Which lines of the entries below hold the word "will"? Report each of them.
___ Supplied data ___
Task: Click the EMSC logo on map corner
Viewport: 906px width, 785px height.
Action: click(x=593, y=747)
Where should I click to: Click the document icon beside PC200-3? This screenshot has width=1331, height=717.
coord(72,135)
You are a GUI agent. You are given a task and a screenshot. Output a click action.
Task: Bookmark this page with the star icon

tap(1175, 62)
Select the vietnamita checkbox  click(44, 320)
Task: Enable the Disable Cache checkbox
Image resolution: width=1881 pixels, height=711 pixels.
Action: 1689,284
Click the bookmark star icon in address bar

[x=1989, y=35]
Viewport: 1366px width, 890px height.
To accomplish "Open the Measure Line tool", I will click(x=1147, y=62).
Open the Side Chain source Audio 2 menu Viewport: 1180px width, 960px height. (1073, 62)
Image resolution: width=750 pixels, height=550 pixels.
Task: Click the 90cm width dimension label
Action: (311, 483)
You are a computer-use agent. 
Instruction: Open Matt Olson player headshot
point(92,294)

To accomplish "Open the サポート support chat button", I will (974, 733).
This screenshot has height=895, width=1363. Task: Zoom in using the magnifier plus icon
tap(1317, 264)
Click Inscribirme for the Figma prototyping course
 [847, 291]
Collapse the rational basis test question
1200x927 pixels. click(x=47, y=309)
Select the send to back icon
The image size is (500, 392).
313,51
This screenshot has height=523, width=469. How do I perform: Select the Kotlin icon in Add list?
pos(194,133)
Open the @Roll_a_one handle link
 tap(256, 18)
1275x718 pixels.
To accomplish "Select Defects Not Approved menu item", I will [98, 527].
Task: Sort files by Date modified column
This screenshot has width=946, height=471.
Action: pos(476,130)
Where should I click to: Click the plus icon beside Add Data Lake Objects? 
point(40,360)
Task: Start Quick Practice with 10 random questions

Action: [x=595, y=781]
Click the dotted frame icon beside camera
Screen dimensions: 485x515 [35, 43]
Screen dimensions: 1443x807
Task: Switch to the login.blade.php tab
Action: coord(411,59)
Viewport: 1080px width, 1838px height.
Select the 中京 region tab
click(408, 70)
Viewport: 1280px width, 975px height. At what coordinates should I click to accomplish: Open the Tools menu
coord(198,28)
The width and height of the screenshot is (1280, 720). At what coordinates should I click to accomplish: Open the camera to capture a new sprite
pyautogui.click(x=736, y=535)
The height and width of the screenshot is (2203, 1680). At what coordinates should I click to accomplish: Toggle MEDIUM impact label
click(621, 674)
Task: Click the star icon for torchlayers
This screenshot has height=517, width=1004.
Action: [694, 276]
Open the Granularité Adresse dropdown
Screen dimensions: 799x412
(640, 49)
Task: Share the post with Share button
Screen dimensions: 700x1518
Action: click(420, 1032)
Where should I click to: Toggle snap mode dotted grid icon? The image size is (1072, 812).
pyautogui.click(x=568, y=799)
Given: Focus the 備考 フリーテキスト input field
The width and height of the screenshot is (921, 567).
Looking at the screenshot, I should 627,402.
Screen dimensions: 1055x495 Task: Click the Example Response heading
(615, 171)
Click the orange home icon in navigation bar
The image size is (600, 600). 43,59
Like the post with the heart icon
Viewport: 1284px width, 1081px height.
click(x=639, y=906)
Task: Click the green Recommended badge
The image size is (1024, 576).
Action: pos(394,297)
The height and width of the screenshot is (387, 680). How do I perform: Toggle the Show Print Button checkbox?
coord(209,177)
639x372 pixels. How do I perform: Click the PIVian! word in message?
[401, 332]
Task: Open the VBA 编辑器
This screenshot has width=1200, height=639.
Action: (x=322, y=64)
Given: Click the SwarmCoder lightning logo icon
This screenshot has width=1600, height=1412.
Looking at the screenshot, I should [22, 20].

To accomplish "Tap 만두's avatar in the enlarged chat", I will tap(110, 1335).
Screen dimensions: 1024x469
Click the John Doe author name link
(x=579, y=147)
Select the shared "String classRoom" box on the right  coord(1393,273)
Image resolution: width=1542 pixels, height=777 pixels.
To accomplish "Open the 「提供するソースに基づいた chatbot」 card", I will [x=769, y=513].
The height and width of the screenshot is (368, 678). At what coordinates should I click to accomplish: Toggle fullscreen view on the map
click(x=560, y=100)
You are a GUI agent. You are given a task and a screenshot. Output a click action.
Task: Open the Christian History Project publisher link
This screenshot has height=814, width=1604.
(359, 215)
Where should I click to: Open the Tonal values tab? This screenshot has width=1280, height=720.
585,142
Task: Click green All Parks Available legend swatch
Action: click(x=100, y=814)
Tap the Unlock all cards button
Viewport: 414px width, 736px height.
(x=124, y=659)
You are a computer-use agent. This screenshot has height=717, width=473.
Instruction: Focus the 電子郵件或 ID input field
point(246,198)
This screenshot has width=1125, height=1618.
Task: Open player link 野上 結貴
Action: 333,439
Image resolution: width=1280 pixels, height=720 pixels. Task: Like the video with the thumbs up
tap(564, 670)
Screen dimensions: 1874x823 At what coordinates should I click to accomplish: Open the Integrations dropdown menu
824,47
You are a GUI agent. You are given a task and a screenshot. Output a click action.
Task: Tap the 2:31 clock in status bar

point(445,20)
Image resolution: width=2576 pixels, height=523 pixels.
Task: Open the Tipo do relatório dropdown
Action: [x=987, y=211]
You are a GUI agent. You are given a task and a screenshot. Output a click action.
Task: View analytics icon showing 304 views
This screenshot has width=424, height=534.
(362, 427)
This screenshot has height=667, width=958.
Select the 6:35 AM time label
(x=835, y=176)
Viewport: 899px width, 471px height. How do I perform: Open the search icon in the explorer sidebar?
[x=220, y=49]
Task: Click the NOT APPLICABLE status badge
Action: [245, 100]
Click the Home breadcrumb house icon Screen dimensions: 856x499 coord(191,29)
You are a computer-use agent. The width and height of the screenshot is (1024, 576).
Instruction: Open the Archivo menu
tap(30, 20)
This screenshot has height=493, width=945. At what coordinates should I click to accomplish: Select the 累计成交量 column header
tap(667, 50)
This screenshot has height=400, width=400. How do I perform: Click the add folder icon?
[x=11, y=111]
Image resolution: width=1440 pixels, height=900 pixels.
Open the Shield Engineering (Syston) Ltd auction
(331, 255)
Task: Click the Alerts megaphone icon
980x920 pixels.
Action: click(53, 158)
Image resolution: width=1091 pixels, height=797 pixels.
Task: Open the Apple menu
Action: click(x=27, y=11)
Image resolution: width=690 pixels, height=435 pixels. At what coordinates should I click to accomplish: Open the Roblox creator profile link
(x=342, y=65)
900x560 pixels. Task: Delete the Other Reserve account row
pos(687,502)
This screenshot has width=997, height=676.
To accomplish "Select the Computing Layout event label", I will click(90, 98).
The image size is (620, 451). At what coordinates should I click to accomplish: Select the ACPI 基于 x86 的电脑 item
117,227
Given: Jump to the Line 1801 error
___
» Your solution
To accomplish "Open the Measure Line tool", I will click(x=1147, y=62).
To accomplish "Open the サポート support chat button", I will (974, 733).
To accomplish "Select Defects Not Approved menu item", I will [98, 527].
To accomplish "Tap 만두's avatar in the enlarged chat", I will tap(110, 1335).
To accomplish "Open the 「提供するソースに基づいた chatbot」 card", I will [x=769, y=513].
To accomplish "Select the Computing Layout event label", I will click(90, 98).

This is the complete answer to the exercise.